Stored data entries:
((
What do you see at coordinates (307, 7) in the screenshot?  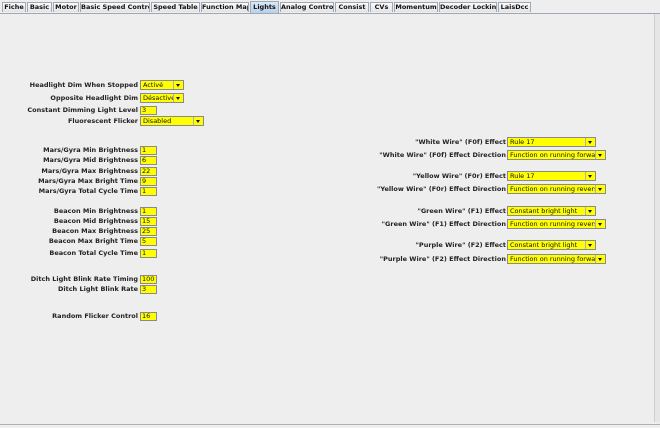 I see `tab-analog-controls: Analog Controls` at bounding box center [307, 7].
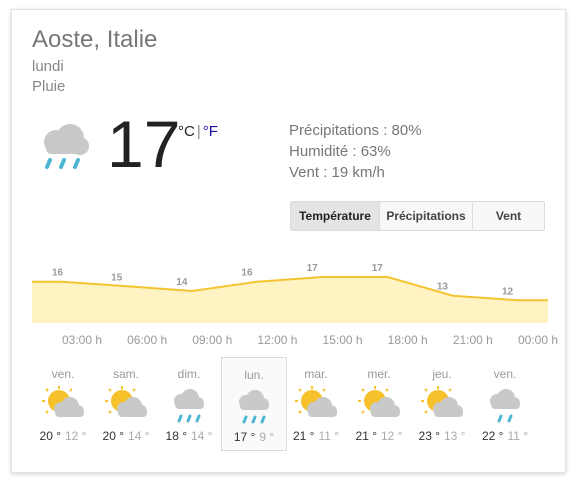 The width and height of the screenshot is (578, 481). I want to click on forecast-temps: 23 ° 13 °, so click(442, 436).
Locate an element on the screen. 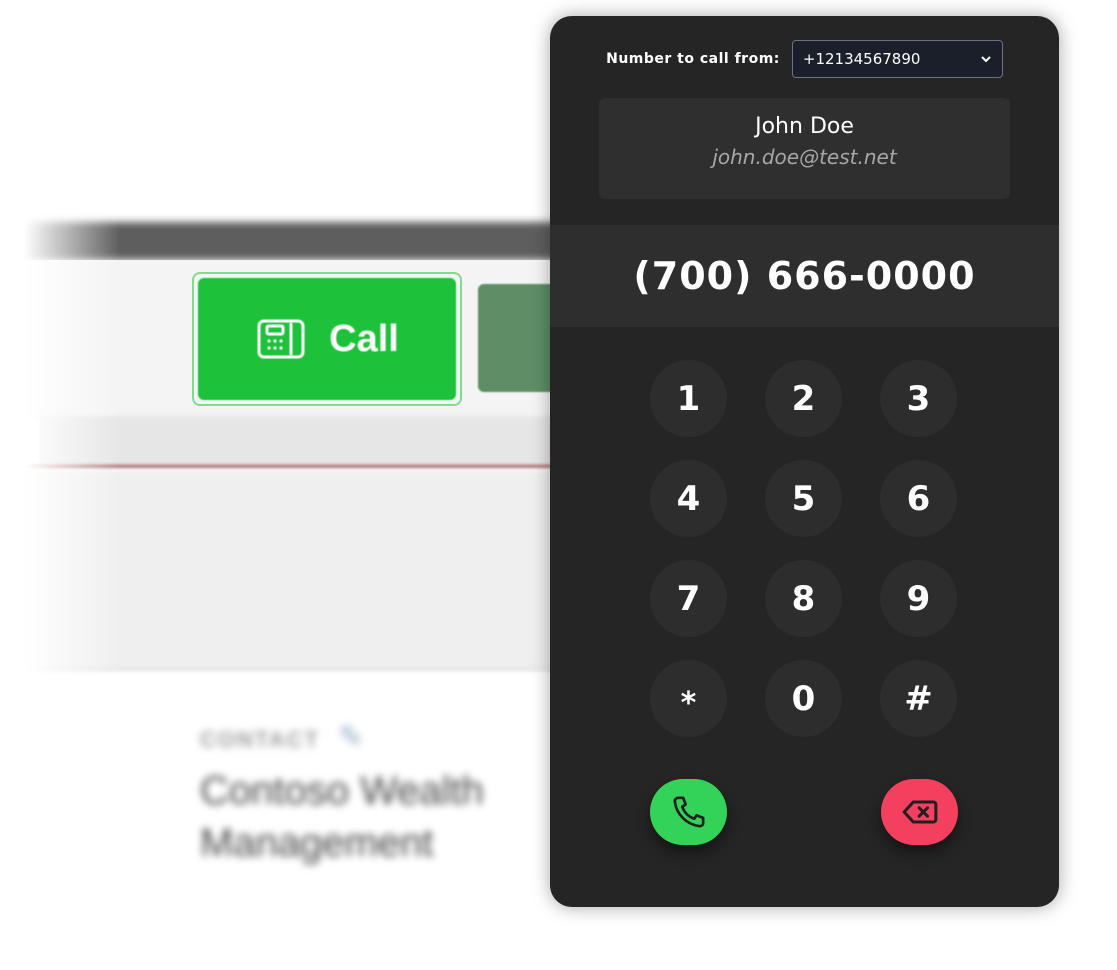  key-hash: # is located at coordinates (918, 698).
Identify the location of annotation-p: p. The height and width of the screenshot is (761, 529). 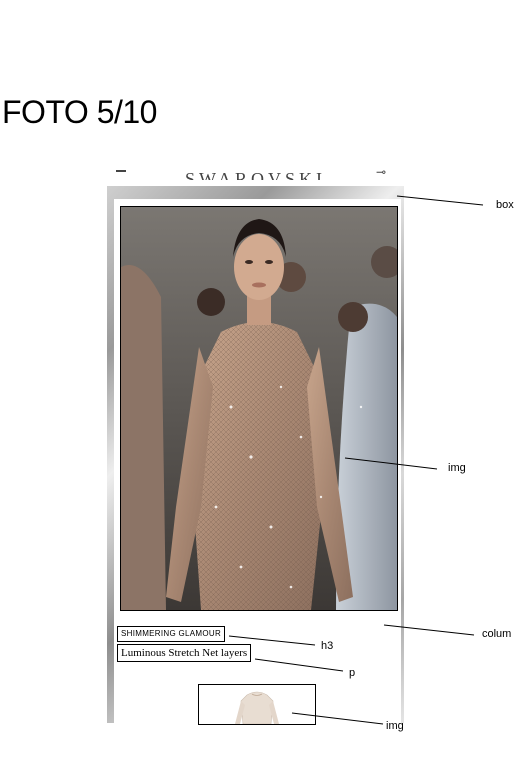
(352, 673).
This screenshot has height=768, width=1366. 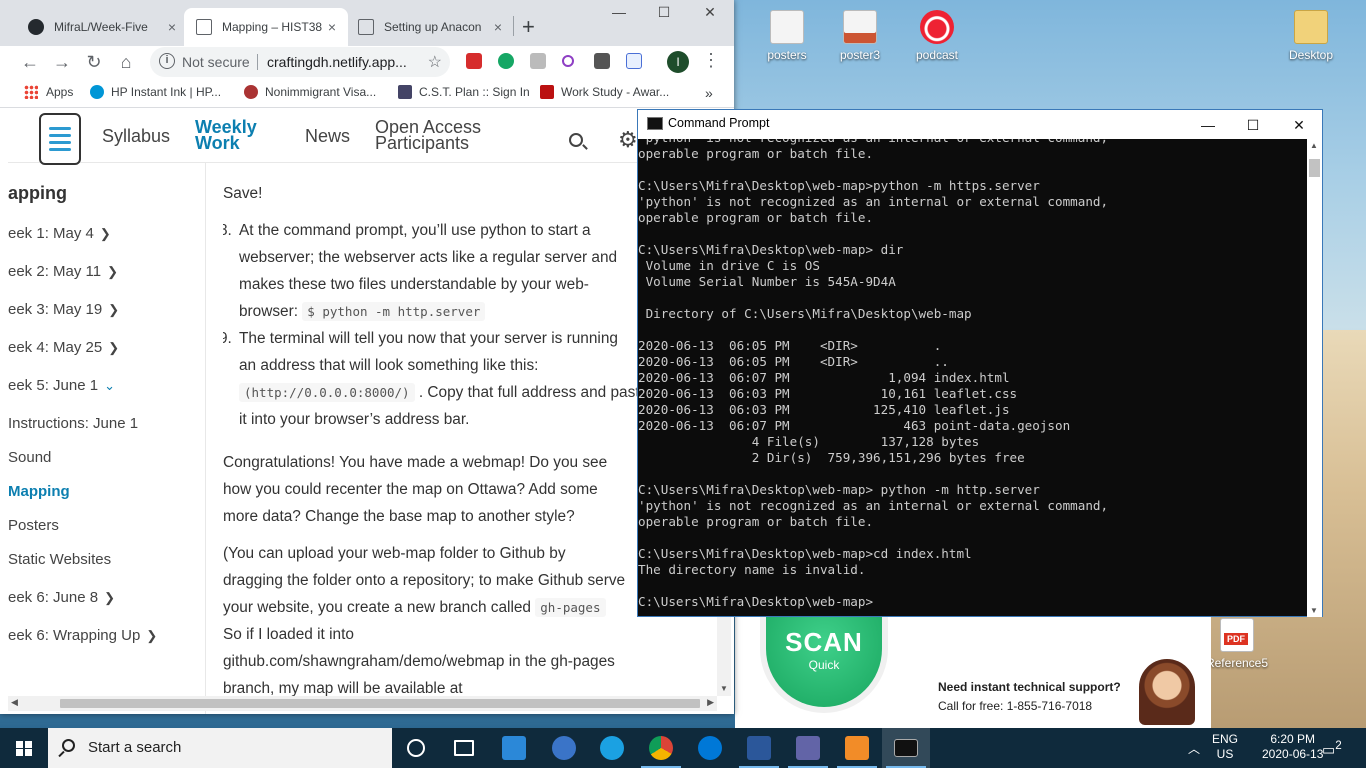 I want to click on address-bar: i Not secure craftingdh.netlify.app... ☆, so click(x=300, y=62).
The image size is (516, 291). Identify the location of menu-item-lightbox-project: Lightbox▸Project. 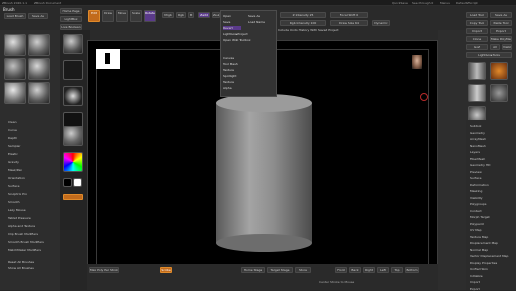
(236, 34).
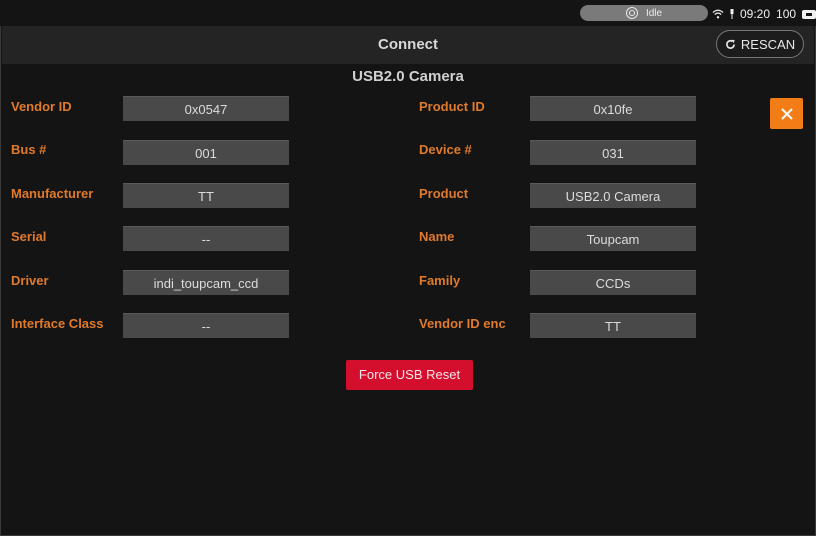 The image size is (816, 536). I want to click on refresh-icon, so click(730, 44).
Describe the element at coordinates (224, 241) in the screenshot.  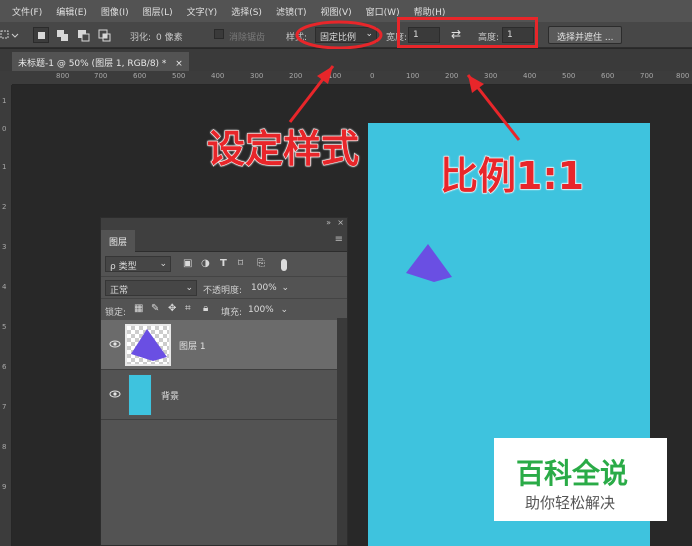
I see `panel-tabs: 图层 ≡` at that location.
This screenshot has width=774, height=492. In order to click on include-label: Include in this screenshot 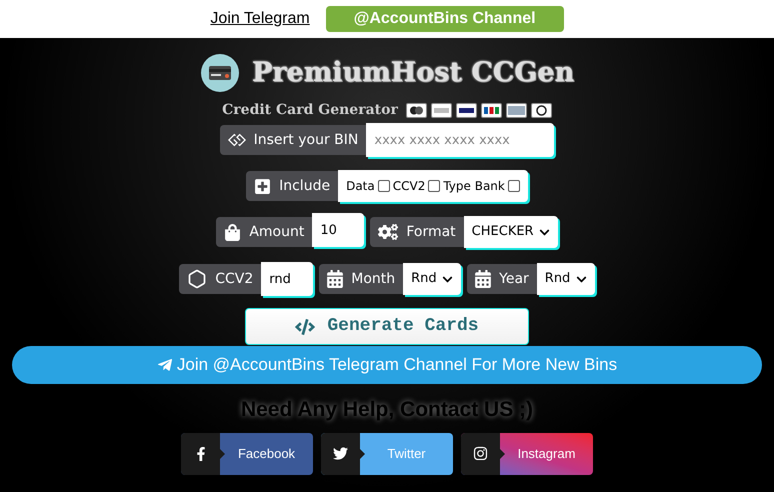, I will do `click(304, 186)`.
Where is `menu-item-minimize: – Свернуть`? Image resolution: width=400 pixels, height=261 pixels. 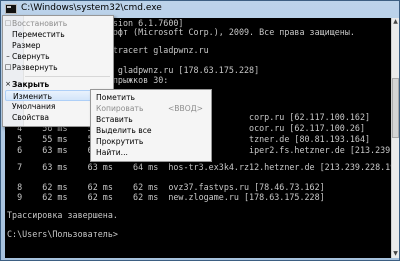 menu-item-minimize: – Свернуть is located at coordinates (57, 56).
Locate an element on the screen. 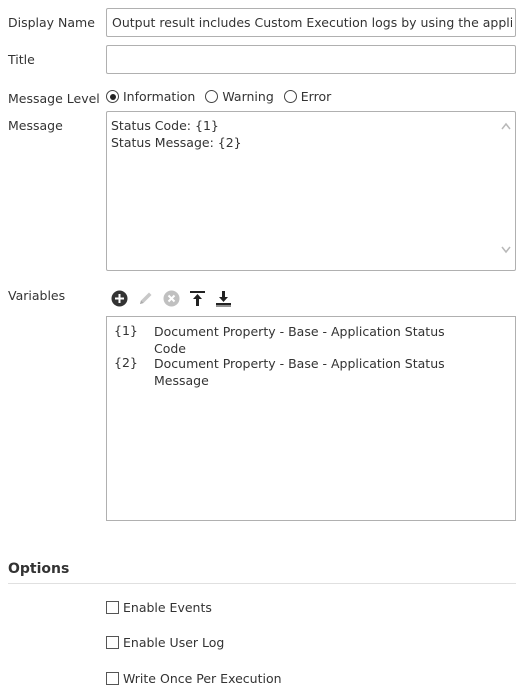  enable-user-log-checkbox: Enable User Log is located at coordinates (165, 642).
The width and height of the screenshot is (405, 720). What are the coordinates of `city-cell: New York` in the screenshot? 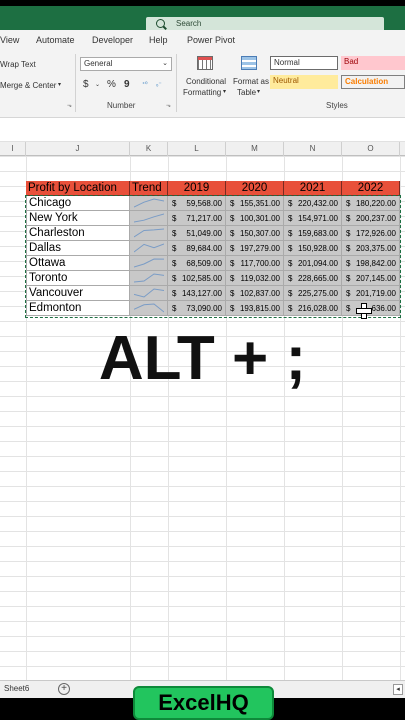 It's located at (78, 218).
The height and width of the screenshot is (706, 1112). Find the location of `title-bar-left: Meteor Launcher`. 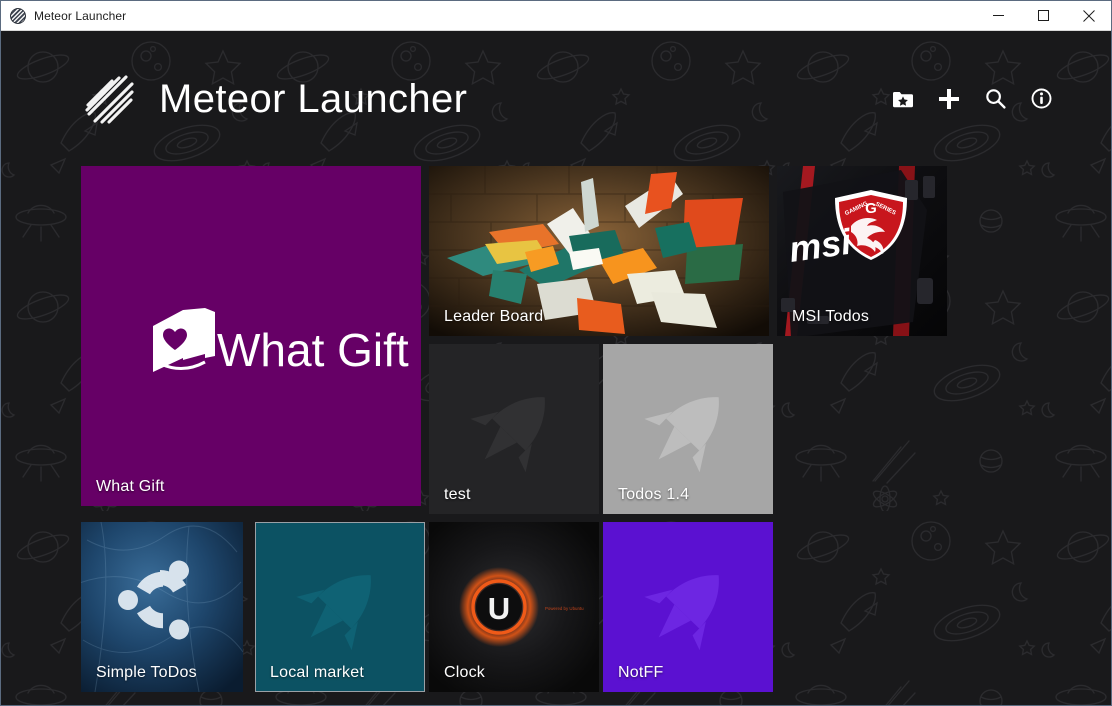

title-bar-left: Meteor Launcher is located at coordinates (488, 16).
))
▸ **Problem description**
Quote the data word for word from the line containing "The height and width of the screenshot is (706, 1112)." through the end of the data, leaving out the pictures.

▸ **Expected output**
The height and width of the screenshot is (706, 1112). Find the location of `title-bar-left: Meteor Launcher`. 

title-bar-left: Meteor Launcher is located at coordinates (488, 16).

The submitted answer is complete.